Hey startups, are you ready to rock and roll? Miguel Tovar/University of Houston

Editor's note: If you think you can't learn some business tips from a rock band, think again. The University of Houston's Big Idea has rounded up a few lessons to be learned from the Rolling Stones — along with advice from UH researchers.

"Start Me Up"

In 1970, the Rolling Stones' long-standing deal with Decca Records expired. This opened a giant door for the band, which I assume they painted black.

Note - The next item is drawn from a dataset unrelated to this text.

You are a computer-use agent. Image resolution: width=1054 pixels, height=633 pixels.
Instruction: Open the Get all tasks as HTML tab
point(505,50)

Because the band had achieved such success, they were able to form their own record label, dubbed Rolling Stones Records. This was done in an effort to exert more control over their music, not just creatively, but financially. The Stones could now retain the rights over their own music.

Much akin to this move, many startups are launched because entrepreneurs wish to have more control over certain aspects of their technology or product. When asked why he launched his own startup, James Briggs, Ph.D., professor of biochemistry at the University of Houston and president and CFO of Metabocentric Biotechnologies, explained, "Primarily, it was because we felt that development of the technology stood a much better chance if we prosecuted it rather than trying to find a licensing partner."

"Under Your Thumb"

It's no secret that one of the biggest perks of developing your own startup is that you get to be the one to take care of your baby; to oversee the development of your tech through all its stages. You and your co-founders make the decisions on the long road to achieving your vision. Similarly, Professor Briggs and his business partner John Weihua, Ph.D., chairman and CEO of Metabocentric, could now control their company and develop it according to their vision. Had Professor Briggs and Chairman Weihua gone with a licensing partner at such an early stage of their startup, it could have stymied their financial growth.

A licensing entity is not just costly, it handcuffs your startup to dealing with only one licensing partner: them. As a result, you can't generate revenue elsewhere, which you can do if you control your own company.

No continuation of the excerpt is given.